(RECORDS TO USE Opens)
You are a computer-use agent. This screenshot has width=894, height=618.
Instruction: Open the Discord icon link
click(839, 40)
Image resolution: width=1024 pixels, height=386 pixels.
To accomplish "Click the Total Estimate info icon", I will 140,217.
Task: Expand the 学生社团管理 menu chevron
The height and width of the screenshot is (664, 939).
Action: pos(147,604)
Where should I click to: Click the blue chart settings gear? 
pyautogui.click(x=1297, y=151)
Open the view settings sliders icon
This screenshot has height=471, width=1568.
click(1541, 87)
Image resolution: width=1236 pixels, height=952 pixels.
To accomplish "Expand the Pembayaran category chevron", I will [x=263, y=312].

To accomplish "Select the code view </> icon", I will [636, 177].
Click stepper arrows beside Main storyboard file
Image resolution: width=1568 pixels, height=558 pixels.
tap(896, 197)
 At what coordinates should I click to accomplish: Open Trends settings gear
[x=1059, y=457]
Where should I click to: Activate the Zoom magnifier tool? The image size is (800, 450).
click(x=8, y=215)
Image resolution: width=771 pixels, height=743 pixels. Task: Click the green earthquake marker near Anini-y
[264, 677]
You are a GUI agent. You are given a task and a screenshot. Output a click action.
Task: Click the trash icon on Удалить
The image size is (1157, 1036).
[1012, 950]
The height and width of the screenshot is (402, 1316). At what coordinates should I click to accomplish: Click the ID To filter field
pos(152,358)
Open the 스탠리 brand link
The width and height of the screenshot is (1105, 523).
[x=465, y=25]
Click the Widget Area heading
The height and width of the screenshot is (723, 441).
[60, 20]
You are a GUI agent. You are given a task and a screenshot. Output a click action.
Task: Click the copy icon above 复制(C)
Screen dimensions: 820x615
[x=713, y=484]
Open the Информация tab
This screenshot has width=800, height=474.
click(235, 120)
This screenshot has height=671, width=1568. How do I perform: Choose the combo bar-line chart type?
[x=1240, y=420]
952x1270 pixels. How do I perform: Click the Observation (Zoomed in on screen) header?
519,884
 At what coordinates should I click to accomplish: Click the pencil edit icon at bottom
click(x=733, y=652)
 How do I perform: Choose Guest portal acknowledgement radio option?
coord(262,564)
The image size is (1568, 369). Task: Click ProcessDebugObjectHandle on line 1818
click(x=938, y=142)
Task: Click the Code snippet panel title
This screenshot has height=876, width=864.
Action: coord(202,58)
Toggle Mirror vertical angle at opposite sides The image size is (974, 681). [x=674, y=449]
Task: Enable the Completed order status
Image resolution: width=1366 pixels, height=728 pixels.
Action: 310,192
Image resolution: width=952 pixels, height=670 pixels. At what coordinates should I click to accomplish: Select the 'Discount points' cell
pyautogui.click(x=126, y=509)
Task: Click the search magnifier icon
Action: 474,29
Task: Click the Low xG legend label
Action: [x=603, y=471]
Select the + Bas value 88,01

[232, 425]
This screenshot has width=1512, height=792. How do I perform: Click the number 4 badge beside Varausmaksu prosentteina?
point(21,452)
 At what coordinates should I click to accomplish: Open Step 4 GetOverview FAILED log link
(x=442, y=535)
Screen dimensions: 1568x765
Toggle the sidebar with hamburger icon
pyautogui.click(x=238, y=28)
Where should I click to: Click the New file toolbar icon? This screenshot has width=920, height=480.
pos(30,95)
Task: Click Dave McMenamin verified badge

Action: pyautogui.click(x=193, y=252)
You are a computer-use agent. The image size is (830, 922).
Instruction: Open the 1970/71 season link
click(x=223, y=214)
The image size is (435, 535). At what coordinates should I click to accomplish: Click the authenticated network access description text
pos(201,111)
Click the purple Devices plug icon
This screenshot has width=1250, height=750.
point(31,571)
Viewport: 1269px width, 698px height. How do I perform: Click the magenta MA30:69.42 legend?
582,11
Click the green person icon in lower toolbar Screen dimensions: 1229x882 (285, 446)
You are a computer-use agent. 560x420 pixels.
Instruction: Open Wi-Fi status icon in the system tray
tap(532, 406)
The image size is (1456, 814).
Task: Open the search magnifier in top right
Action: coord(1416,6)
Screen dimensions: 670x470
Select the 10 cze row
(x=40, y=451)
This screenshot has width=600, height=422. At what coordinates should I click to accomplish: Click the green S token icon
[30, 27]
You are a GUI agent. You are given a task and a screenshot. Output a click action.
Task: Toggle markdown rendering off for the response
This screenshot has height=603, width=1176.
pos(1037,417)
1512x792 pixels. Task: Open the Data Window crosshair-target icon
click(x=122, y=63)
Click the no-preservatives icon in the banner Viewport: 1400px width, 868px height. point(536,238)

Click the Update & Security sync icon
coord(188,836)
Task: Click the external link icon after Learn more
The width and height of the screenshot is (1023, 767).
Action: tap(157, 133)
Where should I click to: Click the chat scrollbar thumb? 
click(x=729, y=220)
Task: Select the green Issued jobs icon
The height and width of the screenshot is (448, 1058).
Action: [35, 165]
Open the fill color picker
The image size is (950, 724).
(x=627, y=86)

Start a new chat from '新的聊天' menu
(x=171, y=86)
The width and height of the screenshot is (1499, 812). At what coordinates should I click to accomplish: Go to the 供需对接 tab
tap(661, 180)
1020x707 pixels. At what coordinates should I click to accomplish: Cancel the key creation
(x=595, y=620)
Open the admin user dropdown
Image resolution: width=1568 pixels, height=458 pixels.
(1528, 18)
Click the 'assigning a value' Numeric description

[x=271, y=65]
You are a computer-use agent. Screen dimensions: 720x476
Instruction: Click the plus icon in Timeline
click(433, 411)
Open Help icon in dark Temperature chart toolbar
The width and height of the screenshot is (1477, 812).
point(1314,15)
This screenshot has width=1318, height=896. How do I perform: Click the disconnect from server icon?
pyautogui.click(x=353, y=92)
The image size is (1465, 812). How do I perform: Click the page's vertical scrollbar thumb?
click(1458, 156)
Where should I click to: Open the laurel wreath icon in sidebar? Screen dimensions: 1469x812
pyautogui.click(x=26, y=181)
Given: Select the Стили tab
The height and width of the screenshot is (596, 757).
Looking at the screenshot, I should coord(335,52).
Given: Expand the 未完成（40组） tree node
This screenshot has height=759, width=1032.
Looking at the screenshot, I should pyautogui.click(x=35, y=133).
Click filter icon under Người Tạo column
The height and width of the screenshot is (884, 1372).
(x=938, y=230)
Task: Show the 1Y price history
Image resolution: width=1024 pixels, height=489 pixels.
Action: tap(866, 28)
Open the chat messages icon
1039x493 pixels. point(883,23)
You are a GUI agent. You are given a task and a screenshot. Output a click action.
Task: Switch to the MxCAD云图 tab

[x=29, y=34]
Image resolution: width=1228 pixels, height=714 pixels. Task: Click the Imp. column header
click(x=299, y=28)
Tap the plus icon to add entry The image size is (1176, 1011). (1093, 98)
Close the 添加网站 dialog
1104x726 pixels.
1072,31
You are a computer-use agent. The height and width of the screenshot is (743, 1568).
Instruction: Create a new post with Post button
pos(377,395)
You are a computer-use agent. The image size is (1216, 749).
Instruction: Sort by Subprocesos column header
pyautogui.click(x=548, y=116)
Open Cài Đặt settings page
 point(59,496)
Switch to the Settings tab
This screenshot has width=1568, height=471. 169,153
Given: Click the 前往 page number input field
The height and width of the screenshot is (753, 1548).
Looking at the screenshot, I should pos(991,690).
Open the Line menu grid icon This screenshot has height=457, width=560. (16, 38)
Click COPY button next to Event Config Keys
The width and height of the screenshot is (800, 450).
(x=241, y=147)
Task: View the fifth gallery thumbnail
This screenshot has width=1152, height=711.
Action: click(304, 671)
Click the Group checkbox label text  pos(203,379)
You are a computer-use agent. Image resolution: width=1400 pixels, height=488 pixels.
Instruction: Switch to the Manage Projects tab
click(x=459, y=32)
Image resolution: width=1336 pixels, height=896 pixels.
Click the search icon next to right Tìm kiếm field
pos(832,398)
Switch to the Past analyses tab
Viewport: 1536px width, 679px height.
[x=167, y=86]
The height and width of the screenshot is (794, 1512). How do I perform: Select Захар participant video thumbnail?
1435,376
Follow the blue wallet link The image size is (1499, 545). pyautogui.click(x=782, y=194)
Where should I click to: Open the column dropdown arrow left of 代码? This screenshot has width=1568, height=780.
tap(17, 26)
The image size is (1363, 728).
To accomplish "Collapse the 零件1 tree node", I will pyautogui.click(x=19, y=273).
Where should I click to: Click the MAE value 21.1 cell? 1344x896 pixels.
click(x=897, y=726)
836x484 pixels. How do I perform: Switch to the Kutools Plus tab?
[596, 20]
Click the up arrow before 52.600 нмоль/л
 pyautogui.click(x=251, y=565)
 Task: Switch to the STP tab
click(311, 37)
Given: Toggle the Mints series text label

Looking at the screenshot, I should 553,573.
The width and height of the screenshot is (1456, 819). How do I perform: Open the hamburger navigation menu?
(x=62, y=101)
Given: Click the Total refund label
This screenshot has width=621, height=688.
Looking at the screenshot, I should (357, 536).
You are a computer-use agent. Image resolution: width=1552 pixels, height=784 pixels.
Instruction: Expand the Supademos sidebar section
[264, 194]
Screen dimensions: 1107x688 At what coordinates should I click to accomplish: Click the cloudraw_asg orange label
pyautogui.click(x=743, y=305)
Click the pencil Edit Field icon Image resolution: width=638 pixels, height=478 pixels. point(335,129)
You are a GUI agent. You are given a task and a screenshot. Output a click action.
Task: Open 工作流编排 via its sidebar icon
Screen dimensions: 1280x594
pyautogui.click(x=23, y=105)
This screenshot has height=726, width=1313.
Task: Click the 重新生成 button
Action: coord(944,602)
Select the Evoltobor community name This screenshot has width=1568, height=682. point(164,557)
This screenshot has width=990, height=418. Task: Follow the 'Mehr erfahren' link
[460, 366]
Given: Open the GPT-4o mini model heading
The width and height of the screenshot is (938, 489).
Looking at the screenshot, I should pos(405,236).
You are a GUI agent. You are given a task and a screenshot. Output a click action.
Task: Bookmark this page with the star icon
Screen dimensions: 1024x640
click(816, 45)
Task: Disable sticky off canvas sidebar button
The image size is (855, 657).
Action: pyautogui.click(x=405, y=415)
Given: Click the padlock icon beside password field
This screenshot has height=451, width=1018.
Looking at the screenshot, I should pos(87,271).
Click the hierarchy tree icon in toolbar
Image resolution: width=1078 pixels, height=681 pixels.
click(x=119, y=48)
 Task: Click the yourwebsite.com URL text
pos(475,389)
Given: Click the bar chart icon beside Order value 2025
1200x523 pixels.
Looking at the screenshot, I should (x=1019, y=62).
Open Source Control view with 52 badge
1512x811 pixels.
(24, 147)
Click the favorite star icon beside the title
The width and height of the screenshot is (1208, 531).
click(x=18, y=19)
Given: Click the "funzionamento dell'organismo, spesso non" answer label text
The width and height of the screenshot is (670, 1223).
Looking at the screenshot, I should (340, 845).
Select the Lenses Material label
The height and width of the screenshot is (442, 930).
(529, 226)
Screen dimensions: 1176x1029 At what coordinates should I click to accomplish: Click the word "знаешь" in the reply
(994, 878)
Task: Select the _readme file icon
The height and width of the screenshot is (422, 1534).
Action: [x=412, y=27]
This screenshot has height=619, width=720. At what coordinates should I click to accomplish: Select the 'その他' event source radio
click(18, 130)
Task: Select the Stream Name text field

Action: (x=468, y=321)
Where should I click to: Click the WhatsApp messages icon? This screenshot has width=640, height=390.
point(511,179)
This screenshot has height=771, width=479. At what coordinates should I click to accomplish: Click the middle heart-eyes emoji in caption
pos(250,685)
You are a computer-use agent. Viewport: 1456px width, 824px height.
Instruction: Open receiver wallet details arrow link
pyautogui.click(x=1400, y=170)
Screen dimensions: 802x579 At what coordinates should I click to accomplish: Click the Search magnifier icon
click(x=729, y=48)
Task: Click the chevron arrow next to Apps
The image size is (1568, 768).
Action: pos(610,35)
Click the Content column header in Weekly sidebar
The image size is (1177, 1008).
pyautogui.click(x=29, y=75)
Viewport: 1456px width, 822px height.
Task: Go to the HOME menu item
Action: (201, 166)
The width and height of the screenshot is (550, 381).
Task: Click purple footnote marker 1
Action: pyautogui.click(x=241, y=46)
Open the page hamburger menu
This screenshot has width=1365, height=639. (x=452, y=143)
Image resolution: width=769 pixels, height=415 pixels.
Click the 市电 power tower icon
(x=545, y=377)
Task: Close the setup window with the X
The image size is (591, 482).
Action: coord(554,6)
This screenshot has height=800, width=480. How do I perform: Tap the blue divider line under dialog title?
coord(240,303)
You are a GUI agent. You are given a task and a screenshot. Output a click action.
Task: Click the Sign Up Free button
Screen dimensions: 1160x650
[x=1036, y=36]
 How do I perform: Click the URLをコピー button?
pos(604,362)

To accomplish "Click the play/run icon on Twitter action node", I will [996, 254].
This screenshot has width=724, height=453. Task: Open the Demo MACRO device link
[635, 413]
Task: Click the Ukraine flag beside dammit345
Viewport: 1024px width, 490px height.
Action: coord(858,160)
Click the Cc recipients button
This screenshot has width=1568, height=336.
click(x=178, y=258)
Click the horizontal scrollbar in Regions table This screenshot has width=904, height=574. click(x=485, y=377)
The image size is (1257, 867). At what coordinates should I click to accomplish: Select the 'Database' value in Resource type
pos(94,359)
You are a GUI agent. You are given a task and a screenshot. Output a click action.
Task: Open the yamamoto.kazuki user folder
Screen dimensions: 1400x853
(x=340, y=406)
(RECORDS TO USE Closes)
**REQUIRED WORK**
Of the entries listed above, reproduce only the lines starting at the line containing "Task: Toggle markdown" and ending at the line containing "Given: Expand the 未完成（40组） tree node". Include both, exactly as they stand.

**ANSWER TO THIS EXERCISE**
Task: Toggle markdown rendering off for the response
This screenshot has height=603, width=1176.
pos(1037,417)
1512x792 pixels. Task: Open the Data Window crosshair-target icon
click(x=122, y=63)
Click the no-preservatives icon in the banner Viewport: 1400px width, 868px height. point(536,238)

Click the Update & Security sync icon
coord(188,836)
Task: Click the external link icon after Learn more
The width and height of the screenshot is (1023, 767).
Action: tap(157, 133)
Where should I click to: Click the chat scrollbar thumb? 
click(x=729, y=220)
Task: Select the green Issued jobs icon
The height and width of the screenshot is (448, 1058).
Action: [35, 165]
Open the fill color picker
The image size is (950, 724).
(x=627, y=86)

Start a new chat from '新的聊天' menu
(x=171, y=86)
The width and height of the screenshot is (1499, 812). At what coordinates should I click to accomplish: Go to the 供需对接 tab
tap(661, 180)
1020x707 pixels. At what coordinates should I click to accomplish: Cancel the key creation
(x=595, y=620)
Open the admin user dropdown
Image resolution: width=1568 pixels, height=458 pixels.
(1528, 18)
Click the 'assigning a value' Numeric description

[x=271, y=65]
You are a computer-use agent. Screen dimensions: 720x476
Instruction: Click the plus icon in Timeline
click(433, 411)
Open Help icon in dark Temperature chart toolbar
The width and height of the screenshot is (1477, 812).
point(1314,15)
This screenshot has width=1318, height=896. How do I perform: Click the disconnect from server icon?
pyautogui.click(x=353, y=92)
The image size is (1465, 812). How do I perform: Click the page's vertical scrollbar thumb?
click(1458, 156)
Where should I click to: Open the laurel wreath icon in sidebar? Screen dimensions: 1469x812
pyautogui.click(x=26, y=181)
Given: Select the Стили tab
The height and width of the screenshot is (596, 757).
Looking at the screenshot, I should coord(335,52).
Given: Expand the 未完成（40组） tree node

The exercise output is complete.